Supplied records >>
= = =

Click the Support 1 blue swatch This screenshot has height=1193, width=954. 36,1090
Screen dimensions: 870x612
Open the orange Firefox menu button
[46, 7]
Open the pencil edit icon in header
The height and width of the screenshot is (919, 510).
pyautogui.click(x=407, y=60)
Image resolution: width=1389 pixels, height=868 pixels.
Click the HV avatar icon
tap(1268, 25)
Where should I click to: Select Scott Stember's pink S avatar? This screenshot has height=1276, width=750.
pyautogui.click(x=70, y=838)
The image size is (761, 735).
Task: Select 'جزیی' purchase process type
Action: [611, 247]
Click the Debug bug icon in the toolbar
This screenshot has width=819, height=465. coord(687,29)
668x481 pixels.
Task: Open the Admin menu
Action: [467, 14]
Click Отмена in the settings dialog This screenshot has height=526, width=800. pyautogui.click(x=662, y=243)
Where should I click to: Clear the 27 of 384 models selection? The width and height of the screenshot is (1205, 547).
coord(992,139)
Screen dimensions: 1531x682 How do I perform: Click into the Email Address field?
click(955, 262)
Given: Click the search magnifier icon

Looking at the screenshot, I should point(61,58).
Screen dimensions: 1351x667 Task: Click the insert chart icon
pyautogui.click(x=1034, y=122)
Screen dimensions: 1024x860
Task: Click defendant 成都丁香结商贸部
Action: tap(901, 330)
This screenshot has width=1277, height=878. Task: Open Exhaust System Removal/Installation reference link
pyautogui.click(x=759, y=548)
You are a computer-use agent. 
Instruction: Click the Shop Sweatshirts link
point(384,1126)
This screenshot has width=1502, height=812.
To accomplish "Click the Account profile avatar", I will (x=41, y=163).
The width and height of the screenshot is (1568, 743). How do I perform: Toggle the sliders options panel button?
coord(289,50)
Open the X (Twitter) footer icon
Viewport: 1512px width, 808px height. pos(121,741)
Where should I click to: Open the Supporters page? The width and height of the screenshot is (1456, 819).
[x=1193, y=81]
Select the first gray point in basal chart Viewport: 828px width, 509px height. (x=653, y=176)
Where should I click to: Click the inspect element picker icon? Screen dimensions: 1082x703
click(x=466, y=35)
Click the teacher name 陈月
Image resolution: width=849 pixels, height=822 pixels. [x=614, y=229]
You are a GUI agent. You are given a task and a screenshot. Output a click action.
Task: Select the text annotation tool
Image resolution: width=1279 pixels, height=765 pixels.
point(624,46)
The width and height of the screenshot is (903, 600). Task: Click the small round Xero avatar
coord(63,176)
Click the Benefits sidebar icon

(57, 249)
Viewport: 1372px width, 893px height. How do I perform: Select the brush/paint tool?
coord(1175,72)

= = =

Task instructions >>
Please show the lines in the entries above that hold the string "agent".

Task result >>
You are a computer-use agent. 
You are a GUI agent. You are given a task and a screenshot. Output a click action.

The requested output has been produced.